How to Identify Needed Insulation Improvements
Homeowners can check for issues like drafts under doorways, abnormally cold walls, or condensation turned to ice on the windows. However, an inspector needs to provide the more technical details about variables such as the thickness of insulation in the attic and walls, proper roof ventilation, insulation of ductwork, and so on. If this kind of inspection was not conducted when you first purchased the home, you can schedule an energy audit (sometimes referred to as an efficiency audit). Some energy providers may offer this service to their customers for a nominal fee, or your local government may have a list of recommended professionals who offer this inspection service. These audits are also important over time, as your home ages. While older homes typically have a greater need for insulation improvements, even newly-built homes may contain insulation that is not thick enough for the local climate.
Types of Insulation
Different types of insulation are better suited for different areas of the home.
Attics and Ceilings
Loose-fill or blanket insulation is usually used in the attic. Loose-fill insulation offers better coverage because the installer can spray it over the entire attic area. Therefore, there will not be any gaps in between ceiling studs or in the corners. Sold in batts or rolls, blanket insulation is made from compressed fibers (usually fiberglass), and ideal for a do-it-yourself improvement. Loose-fill must be sprayed carefully with a machine, which requires a professional (licensed) installer. This may add to the cost of the project, but with this extra cost, you will be certain that you are getting proper coverage throughout your attic. Homes without an attic, such as those with cathedral ceilings, may require foil-faced blanket insulation. With this type of insulation project, blankets with foil on one side are placed in the space between the exterior roof and the interior ceiling. Fiberglass batts are the most popular choice for this kind of project.

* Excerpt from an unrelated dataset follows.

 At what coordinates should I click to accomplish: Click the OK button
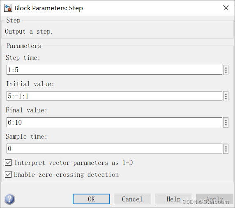[92, 199]
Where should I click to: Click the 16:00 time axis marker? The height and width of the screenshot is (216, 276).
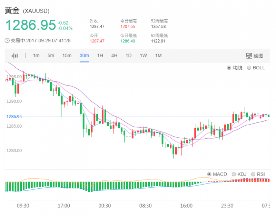pos(186,206)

Foam boards, which are rigid panels of insulation, are very flexible when it comes to proper usage. Homeowners can use them in almost any part of the home. Made from polyurethane or polystyrene, these boards can be quite effective for retaining heat in the home’s interior. Polystyrene boards, for example, offer the best insulation per inch of thickness compared to fiberglass blankets or loose-fill options. For this reason, foam boards are ideal for insulating basement walls or anywhere there is a thin space between an outer wall and interior drywall or paneling. Spray-in or foam insulation is often used to add insulation to walls that have already been built.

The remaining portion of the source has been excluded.